• _DATA_:

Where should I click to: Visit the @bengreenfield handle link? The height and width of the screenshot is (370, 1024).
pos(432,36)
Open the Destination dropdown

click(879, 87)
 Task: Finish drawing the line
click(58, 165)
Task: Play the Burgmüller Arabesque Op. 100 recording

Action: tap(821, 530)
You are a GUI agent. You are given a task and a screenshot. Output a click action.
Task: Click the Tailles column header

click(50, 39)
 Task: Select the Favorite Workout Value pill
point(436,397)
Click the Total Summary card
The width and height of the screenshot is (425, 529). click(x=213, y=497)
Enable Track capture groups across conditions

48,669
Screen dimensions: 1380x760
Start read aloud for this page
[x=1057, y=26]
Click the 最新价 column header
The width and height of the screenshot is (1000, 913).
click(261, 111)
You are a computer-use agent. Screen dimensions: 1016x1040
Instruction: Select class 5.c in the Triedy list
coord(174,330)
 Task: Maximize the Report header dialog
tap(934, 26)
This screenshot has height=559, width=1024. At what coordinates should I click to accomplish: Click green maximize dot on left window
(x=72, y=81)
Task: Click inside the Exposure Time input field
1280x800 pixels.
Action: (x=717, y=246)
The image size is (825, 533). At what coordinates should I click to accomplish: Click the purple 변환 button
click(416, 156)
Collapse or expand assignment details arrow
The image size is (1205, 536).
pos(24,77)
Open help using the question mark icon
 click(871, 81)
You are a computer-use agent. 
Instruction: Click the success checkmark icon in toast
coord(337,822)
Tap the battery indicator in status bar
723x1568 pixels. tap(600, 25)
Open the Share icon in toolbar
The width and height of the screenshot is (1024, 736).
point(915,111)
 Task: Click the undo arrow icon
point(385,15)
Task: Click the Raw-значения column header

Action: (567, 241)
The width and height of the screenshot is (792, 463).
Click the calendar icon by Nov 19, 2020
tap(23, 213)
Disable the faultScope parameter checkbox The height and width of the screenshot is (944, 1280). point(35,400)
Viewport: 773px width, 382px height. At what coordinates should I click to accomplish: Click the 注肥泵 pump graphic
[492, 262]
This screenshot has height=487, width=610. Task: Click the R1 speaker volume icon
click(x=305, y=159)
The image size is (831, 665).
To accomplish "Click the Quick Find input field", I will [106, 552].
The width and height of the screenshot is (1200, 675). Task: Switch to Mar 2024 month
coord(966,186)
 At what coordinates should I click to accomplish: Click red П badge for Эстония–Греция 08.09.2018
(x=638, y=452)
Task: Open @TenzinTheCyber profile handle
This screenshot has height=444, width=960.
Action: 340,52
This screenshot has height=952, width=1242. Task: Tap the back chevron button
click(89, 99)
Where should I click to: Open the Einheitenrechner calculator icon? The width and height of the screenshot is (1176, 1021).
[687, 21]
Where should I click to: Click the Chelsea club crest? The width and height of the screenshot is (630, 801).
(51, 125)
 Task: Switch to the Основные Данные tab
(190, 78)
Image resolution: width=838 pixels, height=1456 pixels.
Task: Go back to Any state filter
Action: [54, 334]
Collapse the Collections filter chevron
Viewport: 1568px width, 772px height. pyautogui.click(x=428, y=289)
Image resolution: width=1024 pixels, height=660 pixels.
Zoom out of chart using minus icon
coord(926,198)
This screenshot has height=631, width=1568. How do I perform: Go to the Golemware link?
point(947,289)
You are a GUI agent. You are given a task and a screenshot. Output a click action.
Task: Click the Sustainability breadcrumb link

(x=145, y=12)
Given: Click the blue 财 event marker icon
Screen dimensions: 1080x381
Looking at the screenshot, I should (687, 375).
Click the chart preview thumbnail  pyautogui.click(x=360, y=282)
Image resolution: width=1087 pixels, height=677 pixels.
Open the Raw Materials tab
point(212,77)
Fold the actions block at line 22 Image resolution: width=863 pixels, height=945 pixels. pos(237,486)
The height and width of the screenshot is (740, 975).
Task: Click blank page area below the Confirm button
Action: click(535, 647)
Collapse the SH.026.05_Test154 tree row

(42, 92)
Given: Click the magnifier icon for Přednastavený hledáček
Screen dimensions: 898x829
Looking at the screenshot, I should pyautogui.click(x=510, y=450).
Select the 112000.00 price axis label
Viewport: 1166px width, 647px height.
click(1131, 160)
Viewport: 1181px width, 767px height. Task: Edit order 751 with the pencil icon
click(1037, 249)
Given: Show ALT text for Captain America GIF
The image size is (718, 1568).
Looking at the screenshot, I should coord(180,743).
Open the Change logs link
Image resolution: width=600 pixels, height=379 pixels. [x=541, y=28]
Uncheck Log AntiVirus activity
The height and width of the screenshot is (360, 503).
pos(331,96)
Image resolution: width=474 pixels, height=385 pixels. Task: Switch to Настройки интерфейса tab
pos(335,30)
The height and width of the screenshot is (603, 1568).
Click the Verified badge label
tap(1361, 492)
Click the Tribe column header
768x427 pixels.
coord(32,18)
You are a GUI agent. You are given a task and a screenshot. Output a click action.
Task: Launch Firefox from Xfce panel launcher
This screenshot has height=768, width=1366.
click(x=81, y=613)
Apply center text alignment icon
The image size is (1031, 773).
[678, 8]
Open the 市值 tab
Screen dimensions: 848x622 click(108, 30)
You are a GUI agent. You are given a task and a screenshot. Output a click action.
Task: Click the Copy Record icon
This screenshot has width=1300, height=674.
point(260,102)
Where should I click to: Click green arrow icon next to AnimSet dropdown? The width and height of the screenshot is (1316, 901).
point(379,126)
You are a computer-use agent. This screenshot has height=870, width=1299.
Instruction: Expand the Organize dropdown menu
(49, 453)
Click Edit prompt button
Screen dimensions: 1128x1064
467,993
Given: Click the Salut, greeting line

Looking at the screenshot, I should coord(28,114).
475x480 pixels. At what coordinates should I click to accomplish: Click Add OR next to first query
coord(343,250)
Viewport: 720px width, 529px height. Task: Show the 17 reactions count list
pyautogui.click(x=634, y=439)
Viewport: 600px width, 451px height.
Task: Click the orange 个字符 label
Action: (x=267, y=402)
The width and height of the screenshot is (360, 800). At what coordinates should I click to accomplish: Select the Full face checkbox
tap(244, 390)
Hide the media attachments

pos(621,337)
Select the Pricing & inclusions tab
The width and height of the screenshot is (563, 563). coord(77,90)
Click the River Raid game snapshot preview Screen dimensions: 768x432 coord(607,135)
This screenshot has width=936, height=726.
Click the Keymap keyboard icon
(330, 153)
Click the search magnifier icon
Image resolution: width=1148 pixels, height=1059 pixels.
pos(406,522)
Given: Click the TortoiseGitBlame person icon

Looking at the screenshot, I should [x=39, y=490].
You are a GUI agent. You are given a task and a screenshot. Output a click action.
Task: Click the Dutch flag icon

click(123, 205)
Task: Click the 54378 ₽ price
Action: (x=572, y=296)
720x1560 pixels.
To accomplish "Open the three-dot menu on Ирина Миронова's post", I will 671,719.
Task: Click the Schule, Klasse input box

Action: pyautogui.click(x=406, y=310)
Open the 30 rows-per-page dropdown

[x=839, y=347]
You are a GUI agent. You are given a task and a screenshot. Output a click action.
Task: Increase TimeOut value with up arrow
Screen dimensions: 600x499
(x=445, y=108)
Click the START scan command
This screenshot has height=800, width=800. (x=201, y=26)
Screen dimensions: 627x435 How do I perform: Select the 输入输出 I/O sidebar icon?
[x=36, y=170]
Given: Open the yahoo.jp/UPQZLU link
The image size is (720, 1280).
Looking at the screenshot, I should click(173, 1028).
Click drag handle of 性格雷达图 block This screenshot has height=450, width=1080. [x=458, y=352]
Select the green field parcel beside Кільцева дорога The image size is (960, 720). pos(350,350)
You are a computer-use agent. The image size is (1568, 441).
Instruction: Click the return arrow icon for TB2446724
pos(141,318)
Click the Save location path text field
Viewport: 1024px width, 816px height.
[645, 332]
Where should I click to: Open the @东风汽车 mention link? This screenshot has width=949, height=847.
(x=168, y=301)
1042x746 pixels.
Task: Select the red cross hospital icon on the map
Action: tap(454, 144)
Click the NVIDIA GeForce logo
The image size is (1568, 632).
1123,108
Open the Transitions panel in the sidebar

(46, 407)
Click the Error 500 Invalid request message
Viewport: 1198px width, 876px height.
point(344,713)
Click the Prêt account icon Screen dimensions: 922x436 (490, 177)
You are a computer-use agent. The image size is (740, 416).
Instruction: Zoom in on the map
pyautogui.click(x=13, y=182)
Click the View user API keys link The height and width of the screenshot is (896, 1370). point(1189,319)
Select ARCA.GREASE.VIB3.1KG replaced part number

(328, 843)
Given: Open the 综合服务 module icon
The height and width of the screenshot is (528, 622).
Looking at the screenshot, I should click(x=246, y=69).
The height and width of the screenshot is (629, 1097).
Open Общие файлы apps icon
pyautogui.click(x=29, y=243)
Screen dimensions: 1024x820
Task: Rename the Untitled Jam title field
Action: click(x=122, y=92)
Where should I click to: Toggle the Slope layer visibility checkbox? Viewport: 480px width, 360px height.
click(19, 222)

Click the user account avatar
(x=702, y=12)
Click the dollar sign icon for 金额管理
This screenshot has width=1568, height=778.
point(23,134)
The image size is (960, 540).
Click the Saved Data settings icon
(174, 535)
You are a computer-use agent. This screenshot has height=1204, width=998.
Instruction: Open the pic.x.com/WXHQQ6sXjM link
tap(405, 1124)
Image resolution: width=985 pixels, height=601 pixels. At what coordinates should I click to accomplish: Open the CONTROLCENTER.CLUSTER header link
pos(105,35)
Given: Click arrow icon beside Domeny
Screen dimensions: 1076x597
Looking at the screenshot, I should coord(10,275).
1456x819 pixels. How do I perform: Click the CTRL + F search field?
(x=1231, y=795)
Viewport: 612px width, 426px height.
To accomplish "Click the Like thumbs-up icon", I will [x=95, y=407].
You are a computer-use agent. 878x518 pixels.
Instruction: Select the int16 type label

• _PROBLEM TO WORK ON_:
Above are the entries; copy every line among them that contains the word "preview".

• _PROBLEM SOLUTION_:
Click the chart preview thumbnail  pyautogui.click(x=360, y=282)
Click the River Raid game snapshot preview Screen dimensions: 768x432 coord(607,135)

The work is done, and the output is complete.